What the exercise asks
Would you print all of the records below exactly, without skipping any?

Exercise materials
◇ ◇ ◇ ◇ ◇

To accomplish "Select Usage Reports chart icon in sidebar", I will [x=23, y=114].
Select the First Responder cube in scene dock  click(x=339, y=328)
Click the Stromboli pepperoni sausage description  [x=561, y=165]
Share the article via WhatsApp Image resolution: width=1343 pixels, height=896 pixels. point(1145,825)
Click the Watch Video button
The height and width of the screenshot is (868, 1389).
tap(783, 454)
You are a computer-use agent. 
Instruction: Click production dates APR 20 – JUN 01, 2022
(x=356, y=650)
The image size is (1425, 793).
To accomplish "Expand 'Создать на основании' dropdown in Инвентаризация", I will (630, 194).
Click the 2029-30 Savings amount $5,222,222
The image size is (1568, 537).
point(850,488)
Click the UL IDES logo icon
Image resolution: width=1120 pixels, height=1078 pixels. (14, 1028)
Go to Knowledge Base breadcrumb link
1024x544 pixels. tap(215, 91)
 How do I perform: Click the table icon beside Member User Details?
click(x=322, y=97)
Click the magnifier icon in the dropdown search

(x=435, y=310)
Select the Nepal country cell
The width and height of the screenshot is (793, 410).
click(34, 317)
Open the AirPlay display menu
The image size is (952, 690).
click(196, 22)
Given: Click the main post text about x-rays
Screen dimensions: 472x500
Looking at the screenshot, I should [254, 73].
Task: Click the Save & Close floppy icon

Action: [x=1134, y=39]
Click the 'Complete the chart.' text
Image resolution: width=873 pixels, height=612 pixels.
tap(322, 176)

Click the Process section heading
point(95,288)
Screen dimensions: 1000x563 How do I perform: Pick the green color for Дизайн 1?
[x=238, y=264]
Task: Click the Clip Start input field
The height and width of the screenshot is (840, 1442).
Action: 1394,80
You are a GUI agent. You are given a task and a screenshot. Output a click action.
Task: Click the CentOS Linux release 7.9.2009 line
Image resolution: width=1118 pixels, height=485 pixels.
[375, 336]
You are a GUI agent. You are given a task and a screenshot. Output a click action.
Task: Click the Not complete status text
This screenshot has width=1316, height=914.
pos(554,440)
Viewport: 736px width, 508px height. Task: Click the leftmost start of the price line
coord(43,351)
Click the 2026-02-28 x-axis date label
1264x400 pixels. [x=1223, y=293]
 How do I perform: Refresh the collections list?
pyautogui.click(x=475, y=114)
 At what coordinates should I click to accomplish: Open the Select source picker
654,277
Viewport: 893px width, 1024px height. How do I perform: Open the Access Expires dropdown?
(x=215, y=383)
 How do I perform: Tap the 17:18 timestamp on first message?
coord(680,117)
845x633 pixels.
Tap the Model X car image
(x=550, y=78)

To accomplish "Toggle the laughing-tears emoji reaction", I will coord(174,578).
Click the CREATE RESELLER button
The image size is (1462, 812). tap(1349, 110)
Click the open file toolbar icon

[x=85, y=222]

◇ ◇ ◇ ◇ ◇

Written solution
To accomplish "Select Usage Reports chart icon in sidebar", I will [x=23, y=114].
Select the First Responder cube in scene dock  click(x=339, y=328)
Click the Stromboli pepperoni sausage description  [x=561, y=165]
Share the article via WhatsApp Image resolution: width=1343 pixels, height=896 pixels. point(1145,825)
Click the Watch Video button
The height and width of the screenshot is (868, 1389).
tap(783, 454)
You are a computer-use agent. 
Instruction: Click production dates APR 20 – JUN 01, 2022
(x=356, y=650)
The image size is (1425, 793).
To accomplish "Expand 'Создать на основании' dropdown in Инвентаризация", I will (630, 194).
Click the 2029-30 Savings amount $5,222,222
The image size is (1568, 537).
point(850,488)
Click the UL IDES logo icon
Image resolution: width=1120 pixels, height=1078 pixels. (14, 1028)
Go to Knowledge Base breadcrumb link
1024x544 pixels. tap(215, 91)
 How do I perform: Click the table icon beside Member User Details?
click(x=322, y=97)
Click the magnifier icon in the dropdown search

(x=435, y=310)
Select the Nepal country cell
The width and height of the screenshot is (793, 410).
click(34, 317)
Open the AirPlay display menu
The image size is (952, 690).
click(196, 22)
Given: Click the main post text about x-rays
Screen dimensions: 472x500
Looking at the screenshot, I should [254, 73].
Task: Click the Save & Close floppy icon

Action: [x=1134, y=39]
Click the 'Complete the chart.' text
Image resolution: width=873 pixels, height=612 pixels.
tap(322, 176)

Click the Process section heading
point(95,288)
Screen dimensions: 1000x563 How do I perform: Pick the green color for Дизайн 1?
[x=238, y=264]
Task: Click the Clip Start input field
The height and width of the screenshot is (840, 1442).
Action: 1394,80
You are a GUI agent. You are given a task and a screenshot. Output a click action.
Task: Click the CentOS Linux release 7.9.2009 line
Image resolution: width=1118 pixels, height=485 pixels.
[375, 336]
You are a GUI agent. You are given a task and a screenshot. Output a click action.
Task: Click the Not complete status text
This screenshot has width=1316, height=914.
pos(554,440)
Viewport: 736px width, 508px height. Task: Click the leftmost start of the price line
coord(43,351)
Click the 2026-02-28 x-axis date label
1264x400 pixels. [x=1223, y=293]
 How do I perform: Refresh the collections list?
pyautogui.click(x=475, y=114)
 At what coordinates should I click to accomplish: Open the Select source picker
654,277
Viewport: 893px width, 1024px height. How do I perform: Open the Access Expires dropdown?
(x=215, y=383)
 How do I perform: Tap the 17:18 timestamp on first message?
coord(680,117)
845x633 pixels.
Tap the Model X car image
(x=550, y=78)

To accomplish "Toggle the laughing-tears emoji reaction", I will coord(174,578).
Click the CREATE RESELLER button
The image size is (1462, 812). tap(1349, 110)
Click the open file toolbar icon

[x=85, y=222]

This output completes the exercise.